I visited Fred each morning, and the very sight of him made me unhappy. He was either hunched over the saucer or he was curled up on the desk in a little basket. He had no interest in the world around him.

He never moved when I gave him his injections. It was like pushing a needle into a lifeless animal, and on the fourth morning I could see that he was sinking rapidly.

“I’ll call in tomorrow,” I said, and Walt Barnett nodded without speaking. He had shown no emotion throughout the cat’s illness.

Next day, when I entered the office, I found the usual scene —the huge figure in his chair, brown trilby on the back of his head and cigarette hanging from his lips, the cat in the basket on the desk.

Fred was very still and as I approached, I saw with a dull feeling of inevitability that he was not breathing.

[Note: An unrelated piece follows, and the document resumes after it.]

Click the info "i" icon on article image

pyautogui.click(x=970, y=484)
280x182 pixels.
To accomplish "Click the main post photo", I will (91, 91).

I put my stethoscope over his heart for a few moments, then looked up.

“I’m afraid he’s dead, Mr. Barnett.”

The big man did not change expression. He reached slowly across and rubbed his forefinger against the dark fur in that familiar gesture. Then he put his elbows on the desk and covered his face with his hands.

I did not know what to say; I watched helplessly as his shoulders began to shake and tears welled between the thick fingers. He stayed like that for some time, then he spoke.

“He was my friend,” he said.

I still could find no words, and the silence was heavy in the room until he suddenly pulled his hands from his face.

He glared at me defiantly. “Aye, ah know what you’re thinkin’. This is that big, tough bugger, Walt Barnett, cryin’ his eyes out over a cat. What a joke! I reckon you’ll have a bloody good laugh later on.”

Evidently he was sure that what he considered a display of weakness would lower my opinion of him, and yet he was so wrong. I have liked him better ever since.

Chapter
32

August 9, 1963

T
HERE WAS A GENERAL
chattering and lightening of spirits when we landed safely and taxied to a halt. With everybody else, I climbed out and looked around. We were standing on a wide, concreted airfield. Nearby there was a hangar; away on the other side a long stretch of coarse grass ran down to the sea, and over everything the beautiful hot sunshine washed in a comforting flood. The airport buildings were about a quarter of a mile away and far beyond in the shimmering heat haze I could make out the . high buildings of the city. It was just eight o’clock. We would unload the cattle, and then there would be most of the day to explore Istanbul. I felt a tinge of excitement at the prospect.